Related: Start a Freelance Writing Side Hustle or Business Today
I am grateful for the work and do it with pride, but it is soul-sucking when carried on too long. Life must have balance; the only time my mood sinks about writing is when I do it too often for money and not enough for love.
If I was still 20 and brimming with hope, if my 14-year relationship and eight-year marriage was still together, if the pandemic hadn't come about and obliterated what I dreamed of as the future happy world my children would grow up in and if Russia hadn't invaded Ukraine, perhaps I wouldn't care as much about adding meaning to what I write each day. But I have become an immensely self-reflective soul who understands now that some bruises will never heal and that part of growing "wise" is to press on those bruises occasionally to remind myself that anything can be lost in a blink, and so we must make every moment count and every article count.

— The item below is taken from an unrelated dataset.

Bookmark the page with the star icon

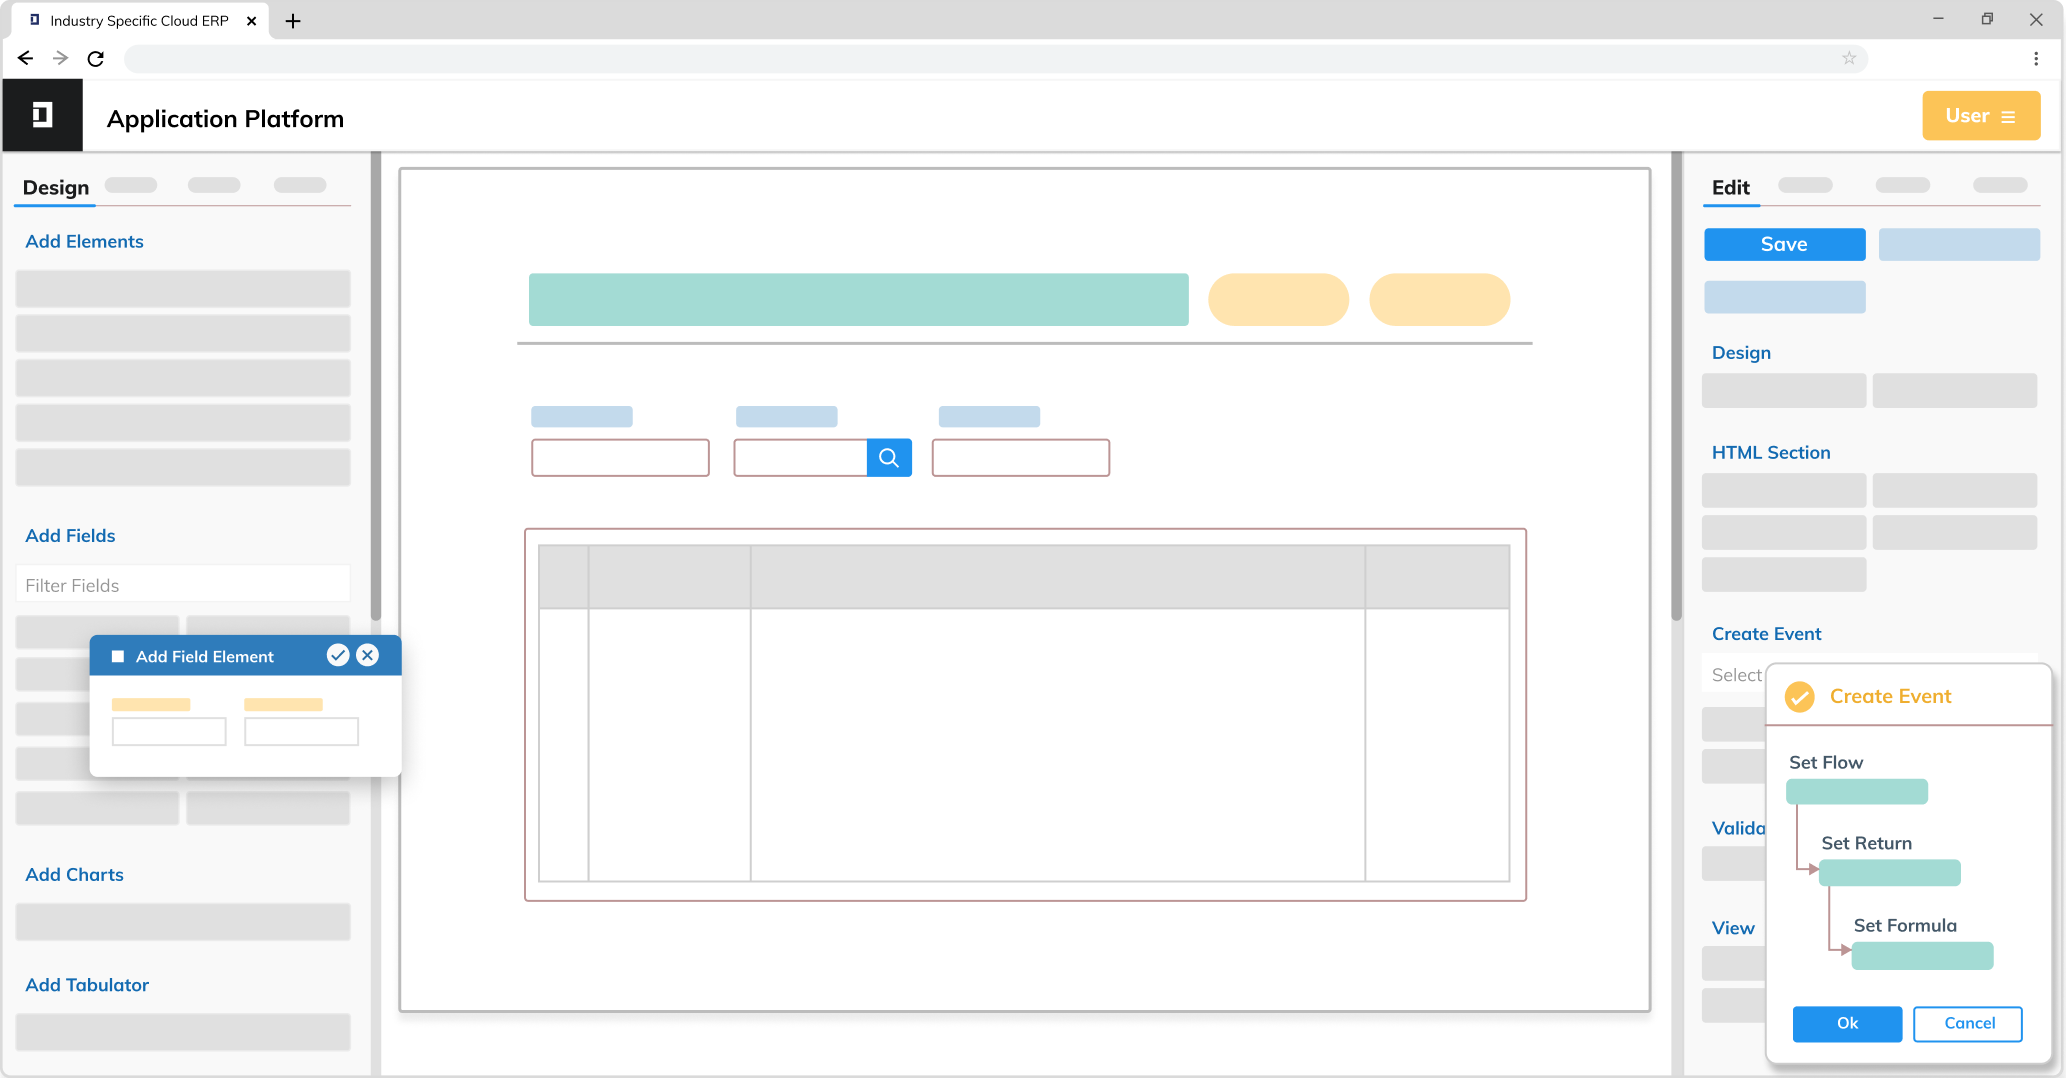pos(1847,59)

Related: After 17 Years, I Quit My Job as a Computer Programmer to Follow My Passion. It Paid Off.
Your secret weapon for creating original content
There are only so many articles the internet can take on how to improve your social media presence, how to spruce up your LinkedIn profile or how to write a better business plan. They have already been written. Google has indexed them, and your article is unlikely to compete. But there is one thing you can write about that can never be copied — a topic related to your business that's unique, meaningful, useful and stands a chance of competing with the rash of similar stories out there. That topic is you: Your thoughts, reflections and ideas. If you're sincere in your writing, a message will come across and people will feel moved by what you've written.
An article written from the heart simply has a better chance of resonating with readers. If you can then angle it to a service you offer, you've solved your business's content creation problems for good, and will have done something meaningful for the world, not to mention for yourself.